Baru saja kuletakkan gagang telepon, tiba-tiba telepon itu berdering.

"Kriiingg... krrrinngg... krrinnggg... " Kuangkat telepon, dan benar dugaanku, Mbak Ina. Pasti ia sedang uring-uringan. "Koq lama banget sih. Sibuk terus teleponmu! Apa kamu punya pacar baru ya?" semprotnya.

"Maaf Mbak, tadi abis bicara dengan Mr. Chow, aku telepon Boss kita di Jakarta melaporkan pertemuan kita."

"Ngapain kamu mesti telepon Pimpinan kita, kan tadi sore kamu dengar sendiri aku bicara per telepon dengannya?" katanya ketus.

"Jangan marah gitu dong, Mbak? Aku kan juga mau tambahkan percakapan informal kami dengan Mr. Chow tadi sekaligus memberitahu beliau bahwa laporan pertemuan kita akan sesegera mungkin saya siapkan."

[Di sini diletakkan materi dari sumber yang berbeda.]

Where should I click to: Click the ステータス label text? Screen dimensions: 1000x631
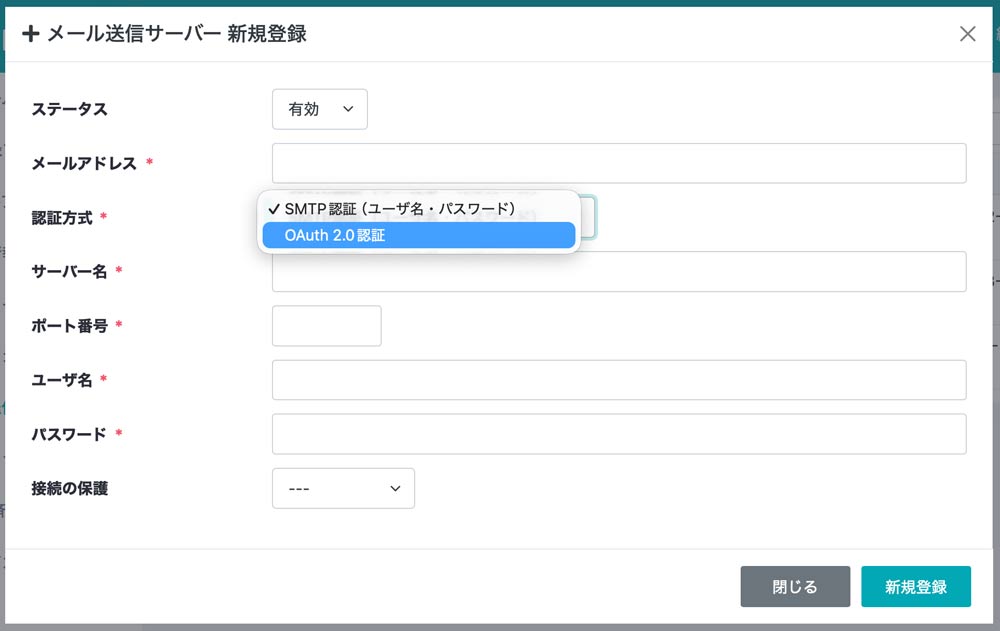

"Ohh gitu, abis teleponmu sibuk terus sih, padahal sms-mu tadi bilang mau langsung ke kamarku? gerutunya sambil melanjutkan dengan nada yang sudah semakin datar, "Nah, tadi beliau katakan agar kita tidak buru-buru pulang. Jika ada yang masih perlu dipelajari dari rekanan kita di luar pertemuan formal beberapa hari ini, kita dapat menambah waktu sehari lagi di sini. Bagaimana, kamu tidak keberatan?"

"Ah, aku sih bagaimana Mbak aja. Apalagi tokh tiap malam Mbak selalu memberikan service khusus buatku?" candaku demi mendengar suaranya sudah mulai mendatar.

"Tapi bagaimana dengan istrimu, apa tidak curiga jika kita nambah waktu di sini?" tanyanya menyelidik. "Kalau aku sih, sudah langsung kutelepon suamiku tadi memberitahu kemungkinan pulang masih lusa dari sini."

"Beres, Mbak. Tadi istriku sudah kubilangin kalau masih ada tugas kita, sehingga belum bisa pulang besok," jawabku.

"Gila lu, tugas apa tugas nih?" oloknya sambil tertawa kecil. "Udah buruan, aku sudah kedinginan sendirian di kamarku. Jangan pake mandi lagi, cepat ya! Kutunggu dalam sepuluh detik," ancamnya menggoda.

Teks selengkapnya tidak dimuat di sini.